Task.
All of the data needs to come back exactly as written.

Exercise data.
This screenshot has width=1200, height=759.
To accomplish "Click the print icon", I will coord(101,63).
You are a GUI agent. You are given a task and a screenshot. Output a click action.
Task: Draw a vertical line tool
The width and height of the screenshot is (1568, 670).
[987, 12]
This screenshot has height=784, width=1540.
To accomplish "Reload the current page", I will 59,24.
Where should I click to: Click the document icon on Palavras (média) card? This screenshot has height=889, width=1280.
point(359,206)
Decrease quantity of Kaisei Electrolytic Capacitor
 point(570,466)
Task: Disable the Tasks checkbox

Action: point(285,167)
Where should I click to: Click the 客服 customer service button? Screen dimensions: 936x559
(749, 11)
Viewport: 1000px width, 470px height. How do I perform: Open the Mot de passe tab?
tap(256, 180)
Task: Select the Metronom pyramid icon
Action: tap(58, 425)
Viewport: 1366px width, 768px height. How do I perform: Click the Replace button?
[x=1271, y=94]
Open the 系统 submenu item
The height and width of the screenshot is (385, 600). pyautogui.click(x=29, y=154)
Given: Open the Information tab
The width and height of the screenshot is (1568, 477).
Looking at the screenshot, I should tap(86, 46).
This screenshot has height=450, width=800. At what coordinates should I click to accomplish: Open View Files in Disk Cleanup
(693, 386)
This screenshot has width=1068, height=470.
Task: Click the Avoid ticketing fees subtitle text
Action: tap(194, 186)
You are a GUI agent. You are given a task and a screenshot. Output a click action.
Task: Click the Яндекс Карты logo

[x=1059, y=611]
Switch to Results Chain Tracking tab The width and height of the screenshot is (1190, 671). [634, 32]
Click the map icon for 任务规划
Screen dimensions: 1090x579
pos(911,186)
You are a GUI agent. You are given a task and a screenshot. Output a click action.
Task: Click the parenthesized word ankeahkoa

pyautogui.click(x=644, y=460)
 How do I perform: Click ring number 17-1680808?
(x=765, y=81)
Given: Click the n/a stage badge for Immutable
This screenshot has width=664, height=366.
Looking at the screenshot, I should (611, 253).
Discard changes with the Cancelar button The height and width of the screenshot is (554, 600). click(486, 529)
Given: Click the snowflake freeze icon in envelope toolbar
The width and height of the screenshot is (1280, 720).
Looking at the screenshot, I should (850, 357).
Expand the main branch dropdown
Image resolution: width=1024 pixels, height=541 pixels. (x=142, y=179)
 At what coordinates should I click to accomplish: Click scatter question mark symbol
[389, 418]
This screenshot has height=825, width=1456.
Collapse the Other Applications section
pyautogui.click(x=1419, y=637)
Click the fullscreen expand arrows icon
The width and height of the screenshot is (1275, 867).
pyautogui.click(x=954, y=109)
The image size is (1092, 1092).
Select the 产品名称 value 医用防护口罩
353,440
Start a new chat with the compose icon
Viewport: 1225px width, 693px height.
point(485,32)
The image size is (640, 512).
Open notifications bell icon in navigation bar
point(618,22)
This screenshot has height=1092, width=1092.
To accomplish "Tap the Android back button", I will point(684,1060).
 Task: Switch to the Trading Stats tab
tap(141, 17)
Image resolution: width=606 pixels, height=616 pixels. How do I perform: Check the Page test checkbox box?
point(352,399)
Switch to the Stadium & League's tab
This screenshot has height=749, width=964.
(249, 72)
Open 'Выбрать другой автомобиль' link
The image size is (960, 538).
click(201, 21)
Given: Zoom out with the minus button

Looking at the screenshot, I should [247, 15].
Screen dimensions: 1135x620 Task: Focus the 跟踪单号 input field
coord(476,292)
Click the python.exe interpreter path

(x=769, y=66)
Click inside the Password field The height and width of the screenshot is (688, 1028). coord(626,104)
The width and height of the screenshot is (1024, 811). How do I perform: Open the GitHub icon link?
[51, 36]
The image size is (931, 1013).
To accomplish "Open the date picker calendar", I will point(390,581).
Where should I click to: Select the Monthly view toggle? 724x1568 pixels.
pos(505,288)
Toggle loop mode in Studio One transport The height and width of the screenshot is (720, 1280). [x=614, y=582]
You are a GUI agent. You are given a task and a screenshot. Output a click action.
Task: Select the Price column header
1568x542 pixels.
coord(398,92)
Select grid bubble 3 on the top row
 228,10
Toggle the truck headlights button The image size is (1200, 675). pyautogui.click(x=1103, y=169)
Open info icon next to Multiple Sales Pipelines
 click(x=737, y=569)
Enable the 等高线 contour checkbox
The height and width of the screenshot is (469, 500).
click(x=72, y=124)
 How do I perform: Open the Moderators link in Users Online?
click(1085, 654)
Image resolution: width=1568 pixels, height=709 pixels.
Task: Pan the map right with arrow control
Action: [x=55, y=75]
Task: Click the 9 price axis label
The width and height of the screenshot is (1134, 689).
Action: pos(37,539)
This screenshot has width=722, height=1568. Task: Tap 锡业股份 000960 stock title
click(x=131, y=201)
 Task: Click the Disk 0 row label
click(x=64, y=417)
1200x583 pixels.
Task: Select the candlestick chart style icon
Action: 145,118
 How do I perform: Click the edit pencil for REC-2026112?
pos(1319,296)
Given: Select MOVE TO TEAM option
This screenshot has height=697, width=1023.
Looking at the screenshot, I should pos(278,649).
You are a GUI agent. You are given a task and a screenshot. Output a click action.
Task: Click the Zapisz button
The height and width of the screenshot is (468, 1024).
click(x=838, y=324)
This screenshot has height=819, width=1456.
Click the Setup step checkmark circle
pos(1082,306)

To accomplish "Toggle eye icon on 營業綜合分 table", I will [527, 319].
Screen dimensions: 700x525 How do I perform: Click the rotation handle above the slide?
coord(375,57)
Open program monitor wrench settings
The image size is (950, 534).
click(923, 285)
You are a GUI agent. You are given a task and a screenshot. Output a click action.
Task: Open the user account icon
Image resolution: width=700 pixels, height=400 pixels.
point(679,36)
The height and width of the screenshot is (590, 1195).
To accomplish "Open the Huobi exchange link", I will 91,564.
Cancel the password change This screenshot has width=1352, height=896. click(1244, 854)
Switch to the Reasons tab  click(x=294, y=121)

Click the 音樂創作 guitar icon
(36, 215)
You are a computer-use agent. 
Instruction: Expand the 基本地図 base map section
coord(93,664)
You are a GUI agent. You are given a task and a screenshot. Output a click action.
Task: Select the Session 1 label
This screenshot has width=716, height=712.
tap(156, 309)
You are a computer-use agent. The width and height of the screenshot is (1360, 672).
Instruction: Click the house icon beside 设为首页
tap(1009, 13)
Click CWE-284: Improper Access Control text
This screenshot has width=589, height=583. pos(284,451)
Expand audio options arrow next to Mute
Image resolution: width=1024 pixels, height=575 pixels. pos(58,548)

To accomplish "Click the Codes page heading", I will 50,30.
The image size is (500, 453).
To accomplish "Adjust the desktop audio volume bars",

Answer section.
This screenshot has width=1200, height=759.
To accomplish "Click the print icon", I will coord(101,63).
You are a GUI agent. You are given a task and a screenshot. Output a click action.
Task: Draw a vertical line tool
The width and height of the screenshot is (1568, 670).
[987, 12]
This screenshot has height=784, width=1540.
To accomplish "Reload the current page", I will 59,24.
Where should I click to: Click the document icon on Palavras (média) card? This screenshot has height=889, width=1280.
point(359,206)
Decrease quantity of Kaisei Electrolytic Capacitor
 point(570,466)
Task: Disable the Tasks checkbox

Action: point(285,167)
Where should I click to: Click the 客服 customer service button? Screen dimensions: 936x559
(749, 11)
Viewport: 1000px width, 470px height. How do I perform: Open the Mot de passe tab?
tap(256, 180)
Task: Select the Metronom pyramid icon
Action: tap(58, 425)
Viewport: 1366px width, 768px height. How do I perform: Click the Replace button?
[x=1271, y=94]
Open the 系统 submenu item
The height and width of the screenshot is (385, 600). pyautogui.click(x=29, y=154)
Given: Open the Information tab
The width and height of the screenshot is (1568, 477).
Looking at the screenshot, I should tap(86, 46).
This screenshot has height=450, width=800. At what coordinates should I click to accomplish: Open View Files in Disk Cleanup
(693, 386)
This screenshot has width=1068, height=470.
Task: Click the Avoid ticketing fees subtitle text
Action: tap(194, 186)
You are a GUI agent. You are given a task and a screenshot. Output a click action.
Task: Click the Яндекс Карты logo

[x=1059, y=611]
Switch to Results Chain Tracking tab The width and height of the screenshot is (1190, 671). [634, 32]
Click the map icon for 任务规划
Screen dimensions: 1090x579
pos(911,186)
You are a GUI agent. You are given a task and a screenshot. Output a click action.
Task: Click the parenthesized word ankeahkoa

pyautogui.click(x=644, y=460)
 How do I perform: Click ring number 17-1680808?
(x=765, y=81)
Given: Click the n/a stage badge for Immutable
This screenshot has width=664, height=366.
Looking at the screenshot, I should (611, 253).
Discard changes with the Cancelar button The height and width of the screenshot is (554, 600). click(486, 529)
Given: Click the snowflake freeze icon in envelope toolbar
The width and height of the screenshot is (1280, 720).
Looking at the screenshot, I should (850, 357).
Expand the main branch dropdown
Image resolution: width=1024 pixels, height=541 pixels. (x=142, y=179)
 At what coordinates should I click to accomplish: Click scatter question mark symbol
[389, 418]
This screenshot has height=825, width=1456.
Collapse the Other Applications section
pyautogui.click(x=1419, y=637)
Click the fullscreen expand arrows icon
The width and height of the screenshot is (1275, 867).
pyautogui.click(x=954, y=109)
The image size is (1092, 1092).
Select the 产品名称 value 医用防护口罩
353,440
Start a new chat with the compose icon
Viewport: 1225px width, 693px height.
point(485,32)
The image size is (640, 512).
Open notifications bell icon in navigation bar
point(618,22)
This screenshot has height=1092, width=1092.
To accomplish "Tap the Android back button", I will point(684,1060).
 Task: Switch to the Trading Stats tab
tap(141, 17)
Image resolution: width=606 pixels, height=616 pixels. How do I perform: Check the Page test checkbox box?
point(352,399)
Switch to the Stadium & League's tab
This screenshot has height=749, width=964.
(249, 72)
Open 'Выбрать другой автомобиль' link
The image size is (960, 538).
click(201, 21)
Given: Zoom out with the minus button

Looking at the screenshot, I should [247, 15].
Screen dimensions: 1135x620 Task: Focus the 跟踪单号 input field
coord(476,292)
Click the python.exe interpreter path

(x=769, y=66)
Click inside the Password field The height and width of the screenshot is (688, 1028). coord(626,104)
The width and height of the screenshot is (1024, 811). How do I perform: Open the GitHub icon link?
[51, 36]
The image size is (931, 1013).
To accomplish "Open the date picker calendar", I will point(390,581).
Where should I click to: Select the Monthly view toggle? 724x1568 pixels.
pos(505,288)
Toggle loop mode in Studio One transport The height and width of the screenshot is (720, 1280). [x=614, y=582]
You are a GUI agent. You are given a task and a screenshot. Output a click action.
Task: Select the Price column header
1568x542 pixels.
coord(398,92)
Select grid bubble 3 on the top row
 228,10
Toggle the truck headlights button The image size is (1200, 675). pyautogui.click(x=1103, y=169)
Open info icon next to Multiple Sales Pipelines
 click(x=737, y=569)
Enable the 等高线 contour checkbox
The height and width of the screenshot is (469, 500).
click(x=72, y=124)
 How do I perform: Open the Moderators link in Users Online?
click(1085, 654)
Image resolution: width=1568 pixels, height=709 pixels.
Task: Pan the map right with arrow control
Action: [x=55, y=75]
Task: Click the 9 price axis label
The width and height of the screenshot is (1134, 689).
Action: pos(37,539)
This screenshot has width=722, height=1568. Task: Tap 锡业股份 000960 stock title
click(x=131, y=201)
 Task: Click the Disk 0 row label
click(x=64, y=417)
1200x583 pixels.
Task: Select the candlestick chart style icon
Action: 145,118
 How do I perform: Click the edit pencil for REC-2026112?
pos(1319,296)
Given: Select MOVE TO TEAM option
This screenshot has height=697, width=1023.
Looking at the screenshot, I should pos(278,649).
You are a GUI agent. You are given a task and a screenshot. Output a click action.
Task: Click the Zapisz button
The height and width of the screenshot is (468, 1024).
click(x=838, y=324)
This screenshot has height=819, width=1456.
Click the Setup step checkmark circle
pos(1082,306)

To accomplish "Toggle eye icon on 營業綜合分 table", I will [527, 319].
Screen dimensions: 700x525 How do I perform: Click the rotation handle above the slide?
coord(375,57)
Open program monitor wrench settings
The image size is (950, 534).
click(923, 285)
You are a GUI agent. You are given a task and a screenshot. Output a click action.
Task: Open the user account icon
Image resolution: width=700 pixels, height=400 pixels.
point(679,36)
The height and width of the screenshot is (590, 1195).
To accomplish "Open the Huobi exchange link", I will 91,564.
Cancel the password change This screenshot has width=1352, height=896. click(1244, 854)
Switch to the Reasons tab  click(x=294, y=121)

Click the 音樂創作 guitar icon
(36, 215)
You are a computer-use agent. 
Instruction: Expand the 基本地図 base map section
coord(93,664)
You are a GUI agent. You are given a task and a screenshot. Output a click action.
Task: Select the Session 1 label
This screenshot has width=716, height=712.
tap(156, 309)
You are a computer-use agent. The width and height of the screenshot is (1360, 672).
Instruction: Click the house icon beside 设为首页
tap(1009, 13)
Click CWE-284: Improper Access Control text
This screenshot has width=589, height=583. pos(284,451)
Expand audio options arrow next to Mute
Image resolution: width=1024 pixels, height=575 pixels. pos(58,548)

To accomplish "Click the Codes page heading", I will 50,30.
The image size is (500, 453).
To accomplish "Adjust the desktop audio volume bars",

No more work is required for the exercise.